Many of the post I have been seeing below can be answered very simply. 
Most Fishing reel problems and Costly repairs in either Fresh or Saltwater can be avoided by following these simple routine practices by the angler.

1. Do not over fill your spool. I get countless reels into the shop that have been overfilled to the point that the line has been allowed to roll over the lip of the spool and damage either the brake system or the pinion gear and bearings. This can also cause problems with the level wind and idle gears. To get the most out of your reel make sure to fill the spool to within 1/8-1/4” inch of the spool lip. Always put a monofilament line backing on reels spooled with braid. Most of the reels I get into the shop with over run issues and drag complaints are a simple but costly repair. Remove the braided line and install a cheap monofilament backer or even Teflon Plumbers tape on the spool before filling. This is also a good practice for drilled or “wiffle” type spools to prevent contaminants such as sand or salt into the reel by way of the spool. The bearings are on the spool shaft and the first thing these contaminants get to is the bearings. Then you run into problems with your cast control brakes and pinion gear and Clutch system.

2. Always lightly rinse your reels with FRESH water after use and put oil in the level wind (Worm Gear). Just let plain tap water run over the reels. Do not spray or force water onto the reels as this allows contaminates to be forced into the inner workings of the reel and can cause major damage or ruin the performance of any reel. Use good quality reel oil on the handle grips (Remove the plugs with a bent paper clip) inside the grips and at the base where they join the handle. Put four drops of oil into the level wind and give the reel a spin or two. One drop of oil in each spool bearing. Wipe the outside of the reel down with something like Rem Oil or something similar. Never use WD40 anywhere around a reel. Do not oil the spool shaft or the hole in the pinion gear that the spool goes into. Take a Cotton swab and pull off the excess cotton until it fits inside the pinion gear and wipe out any dirt or oil that may be in the gear hole. Any trash, oil or contaminants interfere with the free spool of the shaft through the pinion gear. The manufacturers allow proper tolerances in most cases so the spool shaft should not even touch the shaft during the cast.

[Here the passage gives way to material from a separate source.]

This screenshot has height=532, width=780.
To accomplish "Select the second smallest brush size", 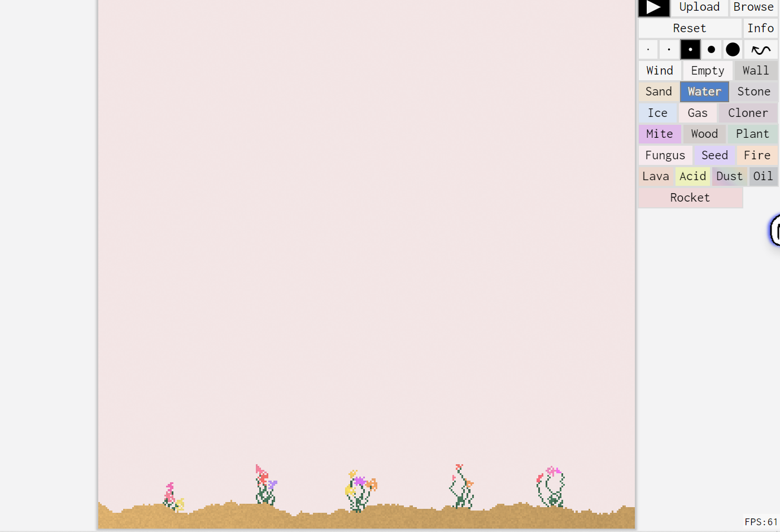I will (x=669, y=50).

3. Annually get your reel professionally cleaned and checked out. This is paramount to the longevity and performance of your reel. (More if in salty or muddy water or trailering with your reels on the deck)

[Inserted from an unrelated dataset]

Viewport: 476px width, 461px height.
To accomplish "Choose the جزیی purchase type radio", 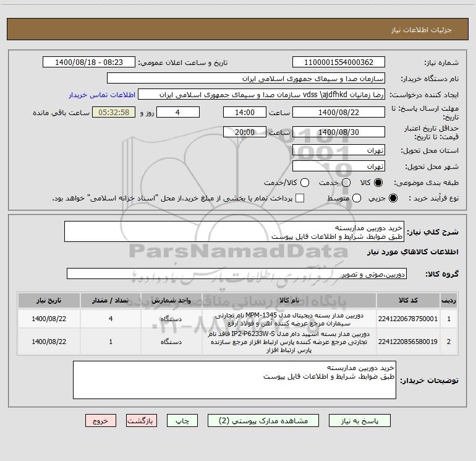I will pyautogui.click(x=393, y=198).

I hope these few hints will help a few of you guys out and save a fishing trip for you. Tight lines.


----------



## Fish-n-Fur (Apr 2, 2009)

Good tips. Rinsing off everything after every trip with fresh water (sometimes a pain when I'm tired/whipped/backache, but ALWAYS worth taking the time) has been my ultimate reel and gear "lifesaver" over the years. :thumbsup:


----------



## Neki (Jun 29, 2011)

Give em a shake after rinsing! Its amazing how much water can be trapped in the housings of a spinning reel. The standing trapped water would otherwise take days to evaporate. Back off of the drags right after shaking off. Dont try to wait til after the reels dry, You'll most likly forget and compress the washers over time.


----------